**Provided information**.
______________________________
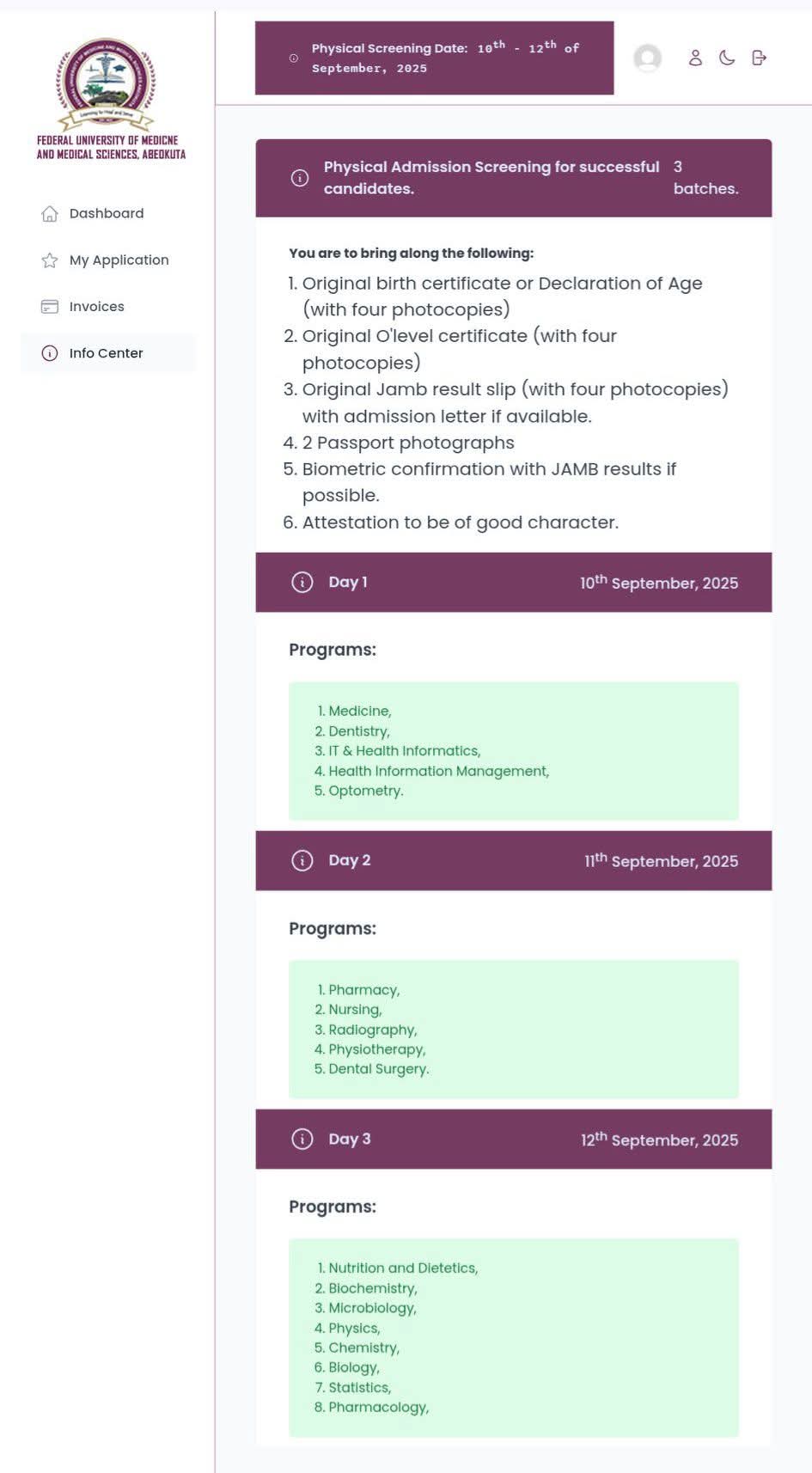Viewport: 812px width, 1473px height.
Task: Toggle dark mode moon icon
Action: (727, 58)
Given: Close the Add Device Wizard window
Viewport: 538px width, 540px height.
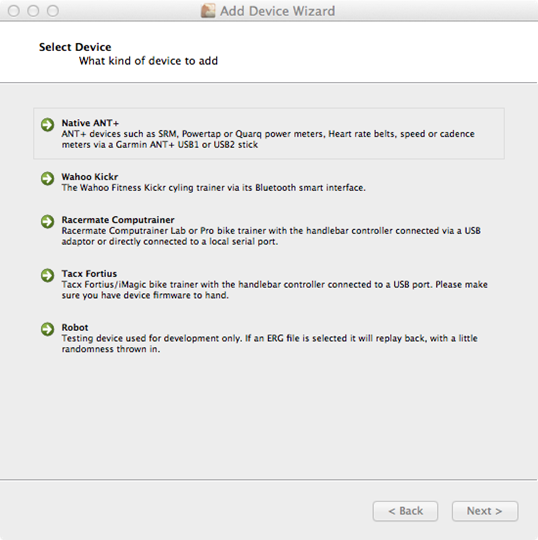Looking at the screenshot, I should (x=13, y=11).
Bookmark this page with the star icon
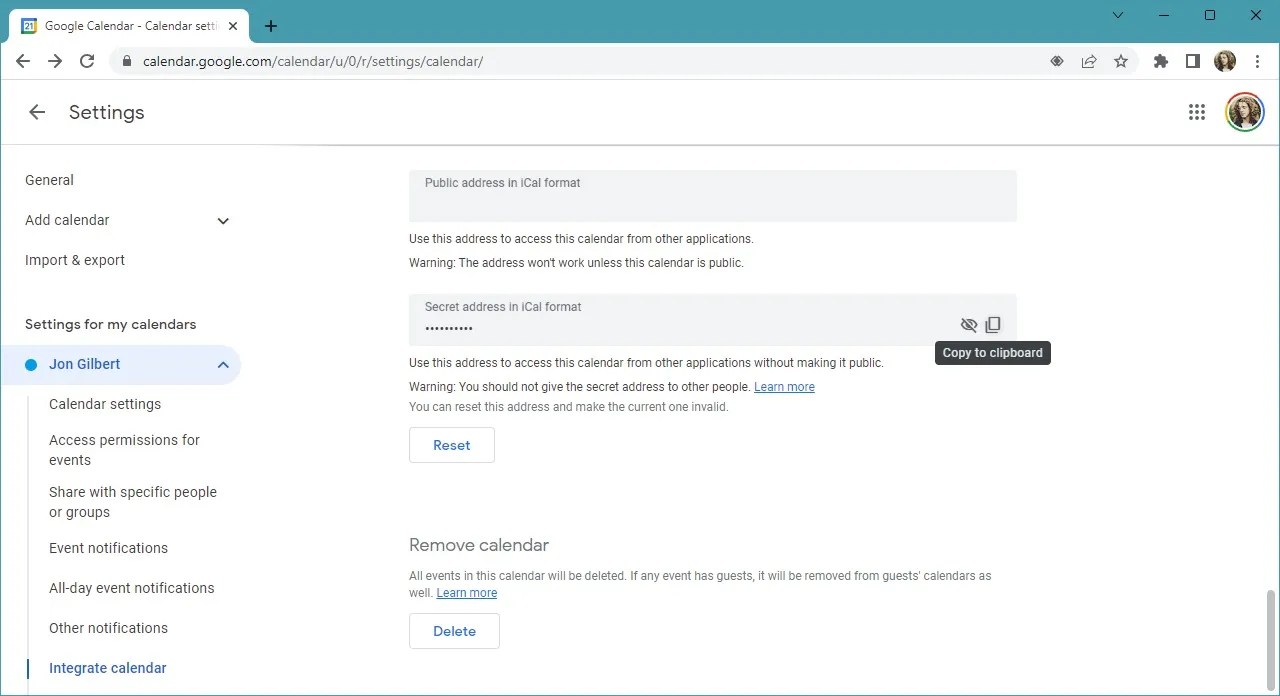The image size is (1280, 696). (1121, 61)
______________________________
**Directive**. Transcribe every line of the records above word for word, leaving out the pictures.

**Output**.
Viewport: 812px width, 1473px height.
Task: Toggle dark mode moon icon
Action: (727, 58)
Given: Close the Add Device Wizard window
Viewport: 538px width, 540px height.
Looking at the screenshot, I should (x=13, y=11).
Bookmark this page with the star icon
The image size is (1280, 696). (1121, 61)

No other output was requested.